### Quoted passage
• • • • • • •
I came through the door and almost didn’t recognize the place. Joe had been busy cleaning and tidying and it really showed. The place hasn’t been like this since, well, never. We don’t live like this. We’re clean but we’re untidy. Books piled on the couch. Papers littering the front room. Dog toys and bits of dog toys hiding just under the lip of the chairs. We live here and it shows. But today it looked like we’d walked into a display unit and that a salesman would come soon to talk us into a time share.
Once in, I sat down in my chair and immediately pushed the button that raised my feet up and I settled in. I asked Joe if he wanted to watch something on television for a few minutes. He was frantic. “No,” he said, “I’ve vacuumed the floors, now I have to wash them, then I have to change the sheets on the bed and tidy up the bedroom.” I looked at the floors, they were already spotless. But, in seconds he was in there with the mop washing every square inch.
• • • • • • •
### Record set
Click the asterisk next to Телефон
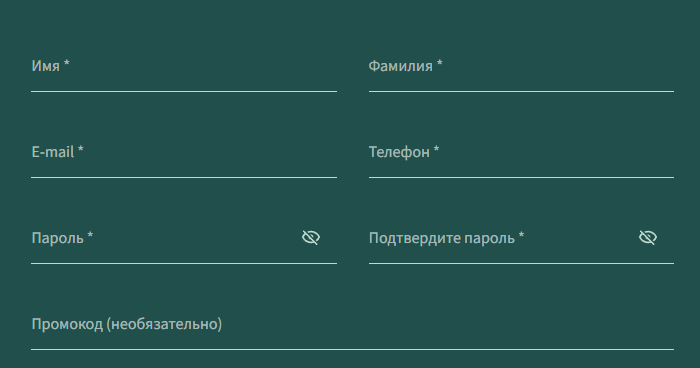Image resolution: width=700 pixels, height=368 pixels. [x=436, y=150]
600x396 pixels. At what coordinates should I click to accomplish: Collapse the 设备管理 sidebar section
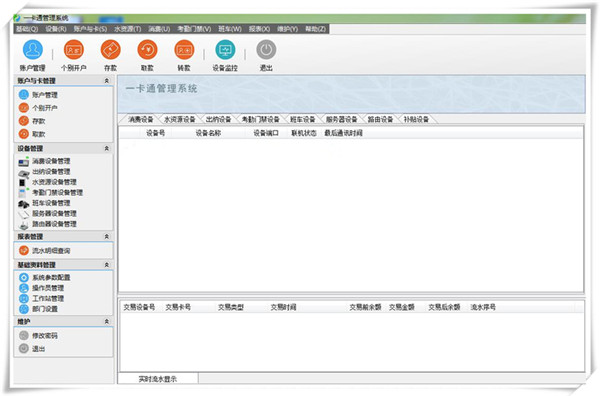coord(107,148)
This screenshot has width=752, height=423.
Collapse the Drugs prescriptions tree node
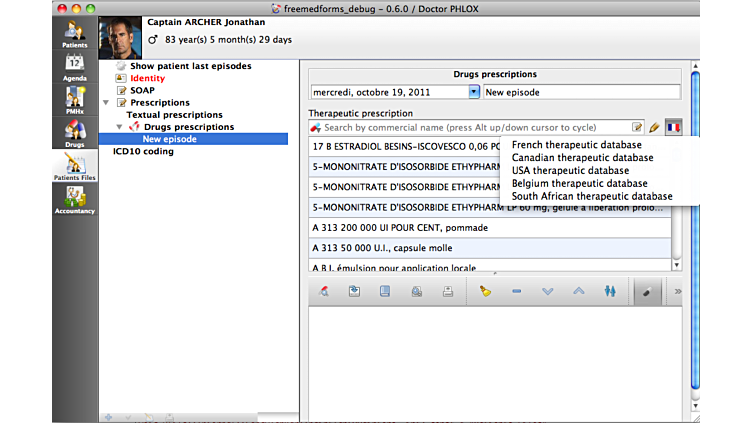(121, 127)
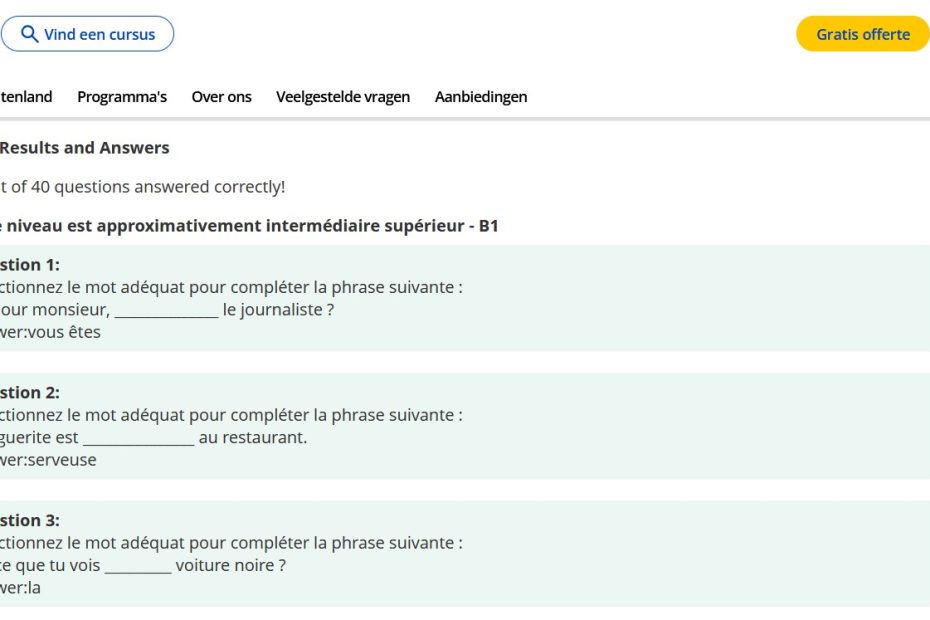Open 'Veelgestelde vragen' in navigation

coord(343,97)
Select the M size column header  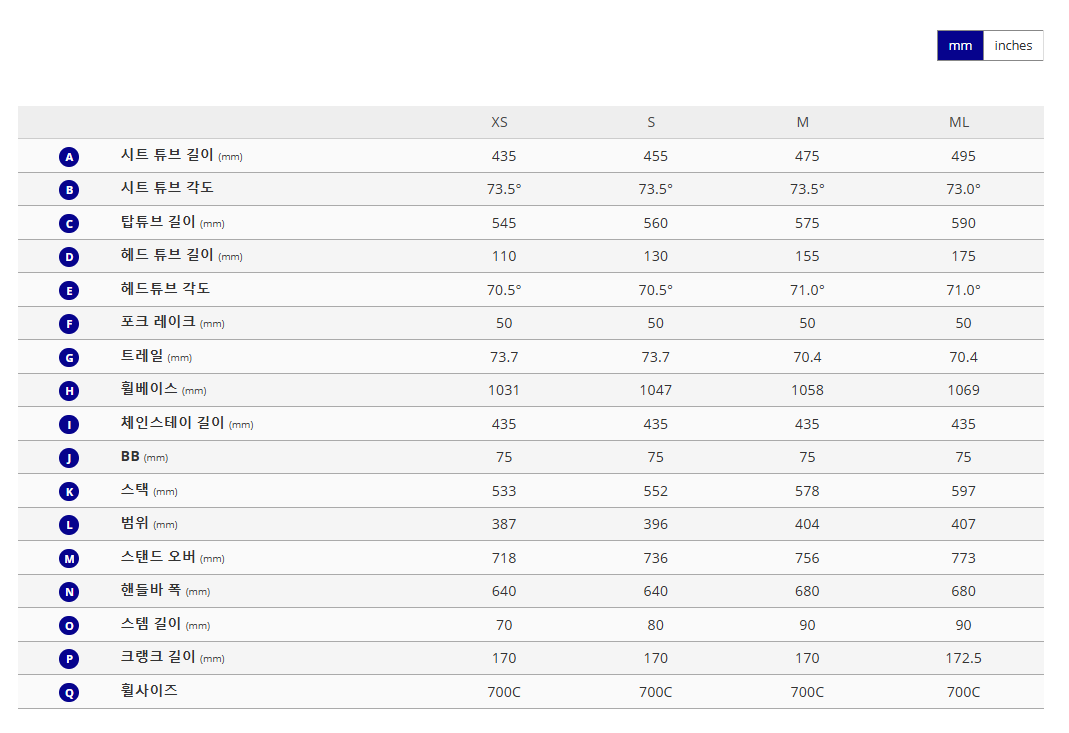(x=802, y=122)
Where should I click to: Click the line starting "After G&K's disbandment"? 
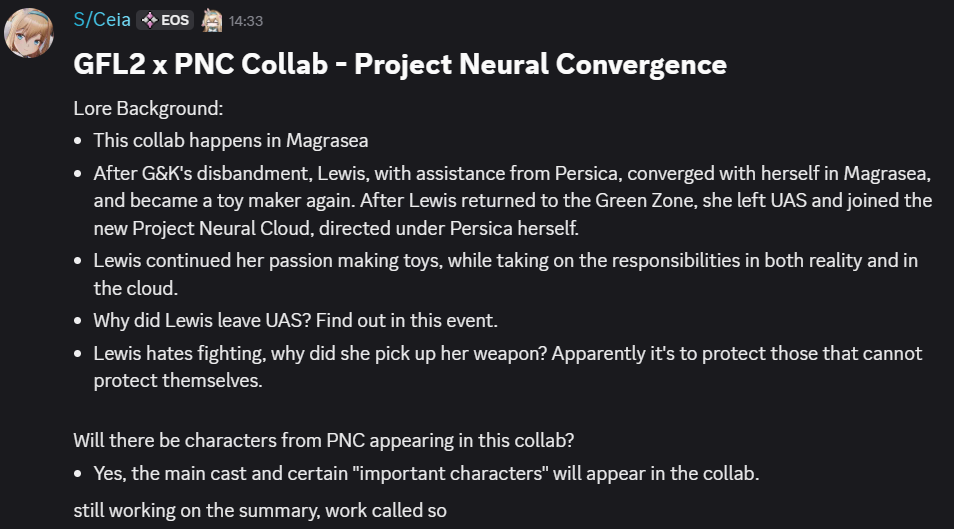point(512,173)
• • • • • • •
### Things to do
1. In the passage about Joe's cleaning, why does Joe turn down the offer to watch television for a few minutes?
2. List every chore Joe names in his reply when asked about watching television in the passage about Joe's cleaning.

### Results
1. Joe says no because he still has more work to do. He has vacuumed the floors and now has to wash them. After that he has to change the sheets on the bed and tidy up the bedroom.

2.
- Vacuuming the floors (already done)
- Washing the floors
- Changing the sheets on the bed
- Tidying up the bedroom